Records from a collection
= = = = = = =
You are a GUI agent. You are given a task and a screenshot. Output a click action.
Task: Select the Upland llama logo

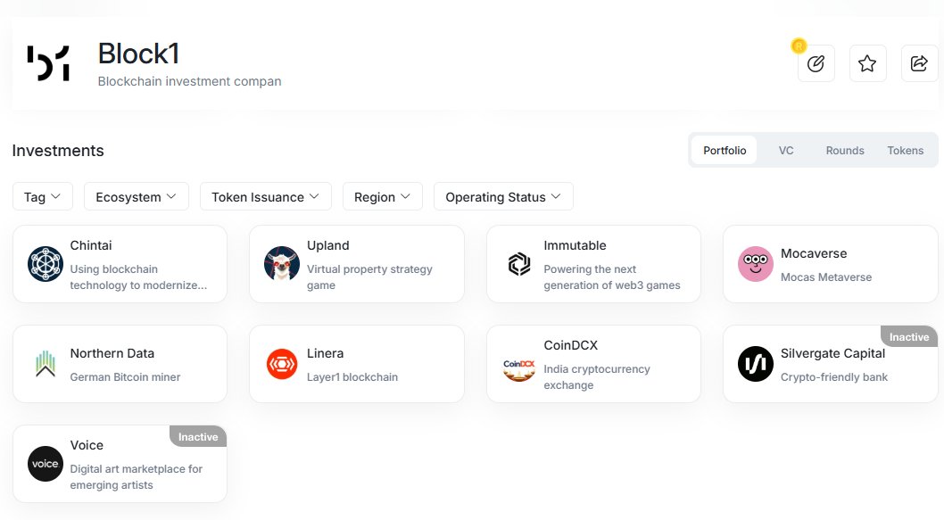(282, 264)
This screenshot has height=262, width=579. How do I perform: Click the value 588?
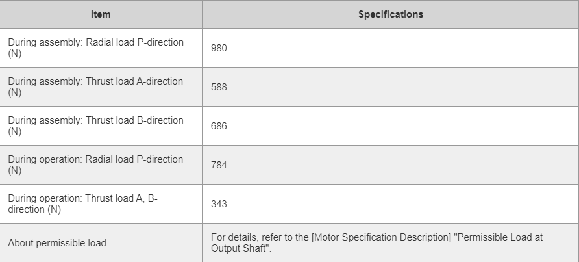coord(219,87)
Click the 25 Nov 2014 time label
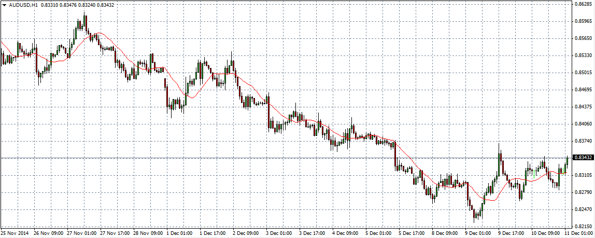Viewport: 595px width, 238px height. pos(14,233)
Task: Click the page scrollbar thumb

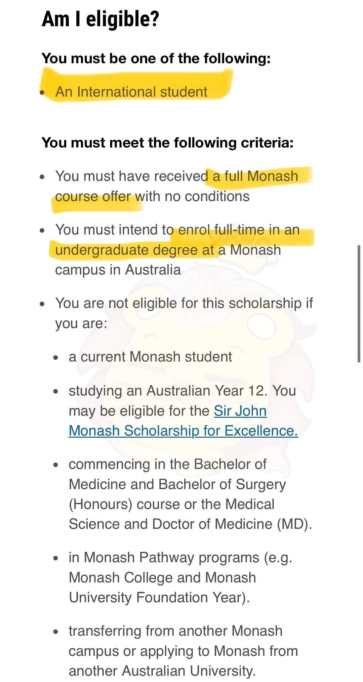Action: click(359, 304)
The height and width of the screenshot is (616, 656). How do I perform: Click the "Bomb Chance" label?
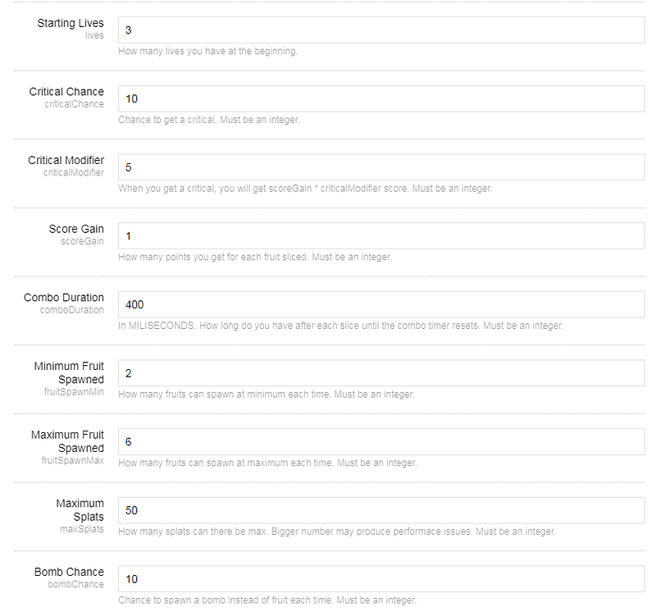tap(69, 572)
= = = = = = =
### ASSIGNED TASK
Beginning with the line that contains "Click the 25 Nov 2014 time label", repeat every remaining line of the data exactly, the last line included, and omit pictures.

### TASK OUTPUT
Click the 25 Nov 2014 time label
Viewport: 595px width, 238px height. pos(14,233)
Task: Click the page scrollbar thumb

Action: click(359, 304)
The height and width of the screenshot is (616, 656). How do I perform: Click the "Bomb Chance" label?
tap(69, 572)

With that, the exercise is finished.